BREAK LOOSE & BE FREE
- Blóm Studio & Collective

- Mar 4, 2023
- 3 min read

THERE IS GRACE AND MERCY FOR YOU TO BE FREE
Have ever ever read Isaac, Jacob and Esau’s blessing story? Yeah, me too. You know, Sunday school, youth fellowship, Sunday service sermons, the whole works. Today, actually, yesterday, I read the story again and something different happened to me. I can’t tell if it’s the translation or the day or being older, or perhaps the fact that this time I was really paying attention, but it moved me deeply.
First of all, talk about family drama, how dysfunctional and broken is this family? I don’t write that as a criticism or pointing fingers, a few years ago I began making the effort to read the scriptures as they are and stop assuming that somehow the characters in these storied are not as fully human as you and I are and once I let go of that, I can get a glimpse of how truly chaotic, dark and real the history of the human story is.
If you don’t know the story, here’s a blurb. Isaac and Rebecca have twin sons, who were born about twenty years after they were married because Rebecka was barren. It seems that it was a difficult pregnancy because the boys kept “fighting” even while they were still in the womb. Esau was born first, and then Jacob, but Jacob was right behind him with his fist latched on to Esau’s heel. As they grew, Isaac decided Esau’s was his favourite son because he loved his game meat and Rebecka decided Jacob was her favourite son because he had smooth skin and lived in the tents -(no idea what that means). Before we get to this chapter of the story, Esau carelessly sold his birthright to his younger brother Jacob for a bowl of lentil soup. You read that right. He sacrificed his birthright because he was hungry.
When you break loose (from your hatred and anger) you will tear his yoke off your neck
Back to the story. By this time Isaac is old and ready to bless the oldest son, Esau but Rebecka hears about this and decides that Jacob should go and receive the blessing instead so together they came up with a plan and deceived Issac into blessing Jacob instead of Esau. When Esau find out about this, he is angry, enraged even to the point that he decided he would kill his brother. I have always seen the range and the anger and the bitterness but this time, I also see the pain, hurt and perhaps regret that fuelled his range. For example, I can imagine him realising the foolishness of selling his birthright, and that he was holding on to to this blessing of his father as something to redeem his err. And so he asks his father twice “find” a blessing for him as well. You can feel the desperation, the pain, the despair and anguish that comes with this question.
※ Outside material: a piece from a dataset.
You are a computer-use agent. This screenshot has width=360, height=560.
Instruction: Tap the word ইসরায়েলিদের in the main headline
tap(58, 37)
“Have you not reserved a blessing for me?”
And Issac basically tells hime “what’s done is done” and it’s irrevocable. But then he spoke some strange words to him.
“You you will live by your sword and serve your brother; however when you break loose of your anger and hatred, you will tear his yoke off your neck and you will be free of him” (paraphrased)
Stun Your Readers
YOU will tear his yoke off your neck.
This deeply strange and bizarre blessing resonates deeply with me. What does it mean for Esau to break loose of his anger and hatred? What does it mean that he will tear the yoke off his neck and be free from his brother? It is interesting to observe that somehow the ball seems to be in Esau’s court. When you break loose. You will tear his yoke off your neck. I don’t know about you but this pushes me to reflect on how much power and influence I have been given over situations and circumstances. Even those cause by my hand, the consequences that come as a result of my own choices that somehow there is grace and mercy from God to break loose and be free.